++++ Task input ++++

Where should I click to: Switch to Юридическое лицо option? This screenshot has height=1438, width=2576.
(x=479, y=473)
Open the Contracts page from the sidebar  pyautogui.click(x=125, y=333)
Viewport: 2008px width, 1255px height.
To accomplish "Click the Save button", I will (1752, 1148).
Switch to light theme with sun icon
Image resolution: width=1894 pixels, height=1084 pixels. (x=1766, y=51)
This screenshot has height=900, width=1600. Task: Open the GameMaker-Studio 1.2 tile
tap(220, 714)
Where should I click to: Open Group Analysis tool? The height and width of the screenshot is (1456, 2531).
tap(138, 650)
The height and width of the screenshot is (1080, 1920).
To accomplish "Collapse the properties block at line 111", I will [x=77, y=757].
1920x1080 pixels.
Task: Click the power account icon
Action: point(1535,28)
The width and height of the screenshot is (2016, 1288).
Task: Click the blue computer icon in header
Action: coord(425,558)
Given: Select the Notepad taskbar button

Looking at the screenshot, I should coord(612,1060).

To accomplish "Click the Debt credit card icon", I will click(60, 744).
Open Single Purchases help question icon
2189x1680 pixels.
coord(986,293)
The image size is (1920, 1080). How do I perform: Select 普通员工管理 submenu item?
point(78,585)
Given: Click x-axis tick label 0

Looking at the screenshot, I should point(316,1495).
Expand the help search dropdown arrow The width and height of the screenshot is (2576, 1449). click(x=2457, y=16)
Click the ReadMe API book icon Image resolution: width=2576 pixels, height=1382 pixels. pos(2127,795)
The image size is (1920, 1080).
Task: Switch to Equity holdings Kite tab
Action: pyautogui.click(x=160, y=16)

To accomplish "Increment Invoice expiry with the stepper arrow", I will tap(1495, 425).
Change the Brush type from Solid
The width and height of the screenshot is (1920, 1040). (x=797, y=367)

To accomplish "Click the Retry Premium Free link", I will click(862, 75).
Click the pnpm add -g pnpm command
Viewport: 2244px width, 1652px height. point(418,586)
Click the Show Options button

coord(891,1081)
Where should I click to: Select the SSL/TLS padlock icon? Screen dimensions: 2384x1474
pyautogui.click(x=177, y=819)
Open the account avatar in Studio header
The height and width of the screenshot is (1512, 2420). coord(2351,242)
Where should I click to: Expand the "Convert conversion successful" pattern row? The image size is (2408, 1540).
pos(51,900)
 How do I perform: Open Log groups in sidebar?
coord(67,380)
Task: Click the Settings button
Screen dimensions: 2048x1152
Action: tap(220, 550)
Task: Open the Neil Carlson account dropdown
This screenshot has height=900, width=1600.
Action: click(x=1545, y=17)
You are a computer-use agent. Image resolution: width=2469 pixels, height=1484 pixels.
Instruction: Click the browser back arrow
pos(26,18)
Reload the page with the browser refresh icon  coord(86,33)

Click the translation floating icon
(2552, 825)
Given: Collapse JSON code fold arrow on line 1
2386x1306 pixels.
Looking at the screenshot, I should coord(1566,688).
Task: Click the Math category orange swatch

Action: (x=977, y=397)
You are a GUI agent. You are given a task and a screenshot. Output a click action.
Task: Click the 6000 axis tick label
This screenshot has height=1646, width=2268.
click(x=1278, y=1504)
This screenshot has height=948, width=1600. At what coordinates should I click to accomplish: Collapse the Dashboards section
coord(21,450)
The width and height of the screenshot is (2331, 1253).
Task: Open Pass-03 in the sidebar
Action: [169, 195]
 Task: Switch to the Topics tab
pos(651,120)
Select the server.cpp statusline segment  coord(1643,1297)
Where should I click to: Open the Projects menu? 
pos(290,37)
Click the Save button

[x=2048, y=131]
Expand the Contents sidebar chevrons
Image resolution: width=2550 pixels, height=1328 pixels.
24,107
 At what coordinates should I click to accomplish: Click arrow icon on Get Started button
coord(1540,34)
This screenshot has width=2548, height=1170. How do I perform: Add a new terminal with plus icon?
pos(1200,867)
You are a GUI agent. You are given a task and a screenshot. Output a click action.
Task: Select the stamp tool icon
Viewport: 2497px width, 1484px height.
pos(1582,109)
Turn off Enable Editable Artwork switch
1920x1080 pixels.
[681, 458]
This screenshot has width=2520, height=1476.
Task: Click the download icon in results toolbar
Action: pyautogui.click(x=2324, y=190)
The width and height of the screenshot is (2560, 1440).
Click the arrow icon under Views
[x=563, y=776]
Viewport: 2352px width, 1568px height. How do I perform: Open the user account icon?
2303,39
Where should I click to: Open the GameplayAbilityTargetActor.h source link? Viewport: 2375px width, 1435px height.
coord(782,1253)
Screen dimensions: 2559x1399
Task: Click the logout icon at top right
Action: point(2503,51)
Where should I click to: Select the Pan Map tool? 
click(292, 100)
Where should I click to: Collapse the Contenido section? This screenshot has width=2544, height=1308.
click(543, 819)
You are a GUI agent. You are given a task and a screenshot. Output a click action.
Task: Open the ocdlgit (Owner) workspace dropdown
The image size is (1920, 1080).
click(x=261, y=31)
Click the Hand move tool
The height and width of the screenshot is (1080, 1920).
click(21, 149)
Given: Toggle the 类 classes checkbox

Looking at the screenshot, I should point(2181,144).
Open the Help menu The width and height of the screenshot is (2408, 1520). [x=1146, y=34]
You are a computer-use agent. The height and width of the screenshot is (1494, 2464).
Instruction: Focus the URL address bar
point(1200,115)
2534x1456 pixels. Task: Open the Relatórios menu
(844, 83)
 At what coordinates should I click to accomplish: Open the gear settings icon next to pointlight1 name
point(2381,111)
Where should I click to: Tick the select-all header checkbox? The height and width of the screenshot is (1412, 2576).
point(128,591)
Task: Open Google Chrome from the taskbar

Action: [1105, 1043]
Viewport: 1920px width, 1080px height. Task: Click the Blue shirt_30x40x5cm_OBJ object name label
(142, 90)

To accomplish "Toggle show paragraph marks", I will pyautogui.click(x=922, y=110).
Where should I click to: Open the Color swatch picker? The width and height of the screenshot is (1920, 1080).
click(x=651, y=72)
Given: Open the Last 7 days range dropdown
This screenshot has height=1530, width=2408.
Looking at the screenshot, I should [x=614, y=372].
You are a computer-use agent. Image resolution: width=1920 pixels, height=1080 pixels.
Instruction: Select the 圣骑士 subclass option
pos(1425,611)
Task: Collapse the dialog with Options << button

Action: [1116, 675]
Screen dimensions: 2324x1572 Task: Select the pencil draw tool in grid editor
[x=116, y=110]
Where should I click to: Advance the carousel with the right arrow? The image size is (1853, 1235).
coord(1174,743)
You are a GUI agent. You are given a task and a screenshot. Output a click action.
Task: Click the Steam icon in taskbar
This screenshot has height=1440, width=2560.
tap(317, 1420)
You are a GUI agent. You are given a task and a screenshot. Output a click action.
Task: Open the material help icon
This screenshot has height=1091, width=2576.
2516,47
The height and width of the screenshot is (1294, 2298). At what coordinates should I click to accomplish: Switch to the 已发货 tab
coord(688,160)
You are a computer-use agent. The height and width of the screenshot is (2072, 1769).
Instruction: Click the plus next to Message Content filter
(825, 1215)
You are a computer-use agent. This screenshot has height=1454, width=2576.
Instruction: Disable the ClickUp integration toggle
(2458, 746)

++++

• _Exercise description_: When you transcribe the records above, keep every line exactly the same.

• _Your response_:
Where should I click to: Switch to Юридическое лицо option? This screenshot has height=1438, width=2576.
(x=479, y=473)
Open the Contracts page from the sidebar  pyautogui.click(x=125, y=333)
Viewport: 2008px width, 1255px height.
To accomplish "Click the Save button", I will (1752, 1148).
Switch to light theme with sun icon
Image resolution: width=1894 pixels, height=1084 pixels. (x=1766, y=51)
This screenshot has height=900, width=1600. Task: Open the GameMaker-Studio 1.2 tile
tap(220, 714)
Where should I click to: Open Group Analysis tool? The height and width of the screenshot is (1456, 2531).
tap(138, 650)
The height and width of the screenshot is (1080, 1920).
To accomplish "Collapse the properties block at line 111", I will [x=77, y=757].
1920x1080 pixels.
Task: Click the power account icon
Action: point(1535,28)
The width and height of the screenshot is (2016, 1288).
Task: Click the blue computer icon in header
Action: coord(425,558)
Given: Select the Notepad taskbar button

Looking at the screenshot, I should coord(612,1060).

To accomplish "Click the Debt credit card icon", I will click(60, 744).
Open Single Purchases help question icon
2189x1680 pixels.
coord(986,293)
The image size is (1920, 1080). How do I perform: Select 普通员工管理 submenu item?
point(78,585)
Given: Click x-axis tick label 0

Looking at the screenshot, I should point(316,1495).
Expand the help search dropdown arrow The width and height of the screenshot is (2576, 1449). click(x=2457, y=16)
Click the ReadMe API book icon Image resolution: width=2576 pixels, height=1382 pixels. pos(2127,795)
The image size is (1920, 1080).
Task: Switch to Equity holdings Kite tab
Action: pyautogui.click(x=160, y=16)

To accomplish "Increment Invoice expiry with the stepper arrow", I will tap(1495, 425).
Change the Brush type from Solid
The width and height of the screenshot is (1920, 1040). (x=797, y=367)

To accomplish "Click the Retry Premium Free link", I will click(862, 75).
Click the pnpm add -g pnpm command
Viewport: 2244px width, 1652px height. point(418,586)
Click the Show Options button

coord(891,1081)
Where should I click to: Select the SSL/TLS padlock icon? Screen dimensions: 2384x1474
pyautogui.click(x=177, y=819)
Open the account avatar in Studio header
The height and width of the screenshot is (1512, 2420). coord(2351,242)
Where should I click to: Expand the "Convert conversion successful" pattern row? The image size is (2408, 1540).
pos(51,900)
 How do I perform: Open Log groups in sidebar?
coord(67,380)
Task: Click the Settings button
Screen dimensions: 2048x1152
Action: tap(220, 550)
Task: Open the Neil Carlson account dropdown
This screenshot has height=900, width=1600.
Action: click(x=1545, y=17)
You are a computer-use agent. Image resolution: width=2469 pixels, height=1484 pixels.
Instruction: Click the browser back arrow
pos(26,18)
Reload the page with the browser refresh icon  coord(86,33)

Click the translation floating icon
(2552, 825)
Given: Collapse JSON code fold arrow on line 1
2386x1306 pixels.
Looking at the screenshot, I should coord(1566,688).
Task: Click the Math category orange swatch

Action: (x=977, y=397)
You are a GUI agent. You are given a task and a screenshot. Output a click action.
Task: Click the 6000 axis tick label
This screenshot has height=1646, width=2268.
click(x=1278, y=1504)
This screenshot has height=948, width=1600. At what coordinates should I click to accomplish: Collapse the Dashboards section
coord(21,450)
The width and height of the screenshot is (2331, 1253).
Task: Open Pass-03 in the sidebar
Action: [169, 195]
 Task: Switch to the Topics tab
pos(651,120)
Select the server.cpp statusline segment  coord(1643,1297)
Where should I click to: Open the Projects menu? 
pos(290,37)
Click the Save button

[x=2048, y=131]
Expand the Contents sidebar chevrons
Image resolution: width=2550 pixels, height=1328 pixels.
24,107
 At what coordinates should I click to accomplish: Click arrow icon on Get Started button
coord(1540,34)
This screenshot has width=2548, height=1170. How do I perform: Add a new terminal with plus icon?
pos(1200,867)
You are a GUI agent. You are given a task and a screenshot. Output a click action.
Task: Select the stamp tool icon
Viewport: 2497px width, 1484px height.
pos(1582,109)
Turn off Enable Editable Artwork switch
1920x1080 pixels.
[681, 458]
This screenshot has width=2520, height=1476.
Task: Click the download icon in results toolbar
Action: pyautogui.click(x=2324, y=190)
The width and height of the screenshot is (2560, 1440).
Click the arrow icon under Views
[x=563, y=776]
Viewport: 2352px width, 1568px height. How do I perform: Open the user account icon?
2303,39
Where should I click to: Open the GameplayAbilityTargetActor.h source link? Viewport: 2375px width, 1435px height.
coord(782,1253)
Screen dimensions: 2559x1399
Task: Click the logout icon at top right
Action: point(2503,51)
Where should I click to: Select the Pan Map tool? 
click(292, 100)
Where should I click to: Collapse the Contenido section? This screenshot has width=2544, height=1308.
click(543, 819)
You are a GUI agent. You are given a task and a screenshot. Output a click action.
Task: Open the ocdlgit (Owner) workspace dropdown
The image size is (1920, 1080).
click(x=261, y=31)
Click the Hand move tool
The height and width of the screenshot is (1080, 1920).
click(21, 149)
Given: Toggle the 类 classes checkbox

Looking at the screenshot, I should point(2181,144).
Open the Help menu The width and height of the screenshot is (2408, 1520). [x=1146, y=34]
You are a computer-use agent. The height and width of the screenshot is (1494, 2464).
Instruction: Focus the URL address bar
point(1200,115)
2534x1456 pixels. Task: Open the Relatórios menu
(844, 83)
 At what coordinates should I click to accomplish: Open the gear settings icon next to pointlight1 name
point(2381,111)
Where should I click to: Tick the select-all header checkbox? The height and width of the screenshot is (1412, 2576).
point(128,591)
Task: Open Google Chrome from the taskbar

Action: [1105, 1043]
Viewport: 1920px width, 1080px height. Task: Click the Blue shirt_30x40x5cm_OBJ object name label
(142, 90)

To accomplish "Toggle show paragraph marks", I will pyautogui.click(x=922, y=110).
Where should I click to: Open the Color swatch picker? The width and height of the screenshot is (1920, 1080).
click(x=651, y=72)
Given: Open the Last 7 days range dropdown
This screenshot has height=1530, width=2408.
Looking at the screenshot, I should [x=614, y=372].
You are a computer-use agent. Image resolution: width=1920 pixels, height=1080 pixels.
Instruction: Select the 圣骑士 subclass option
pos(1425,611)
Task: Collapse the dialog with Options << button

Action: [1116, 675]
Screen dimensions: 2324x1572 Task: Select the pencil draw tool in grid editor
[x=116, y=110]
Where should I click to: Advance the carousel with the right arrow? The image size is (1853, 1235).
coord(1174,743)
You are a GUI agent. You are given a task and a screenshot. Output a click action.
Task: Click the Steam icon in taskbar
This screenshot has height=1440, width=2560.
tap(317, 1420)
You are a GUI agent. You are given a task and a screenshot. Output a click action.
Task: Open the material help icon
This screenshot has height=1091, width=2576.
2516,47
The height and width of the screenshot is (1294, 2298). At what coordinates should I click to accomplish: Switch to the 已发货 tab
coord(688,160)
You are a computer-use agent. The height and width of the screenshot is (2072, 1769).
Instruction: Click the plus next to Message Content filter
(825, 1215)
You are a computer-use agent. This screenshot has height=1454, width=2576.
Instruction: Disable the ClickUp integration toggle
(2458, 746)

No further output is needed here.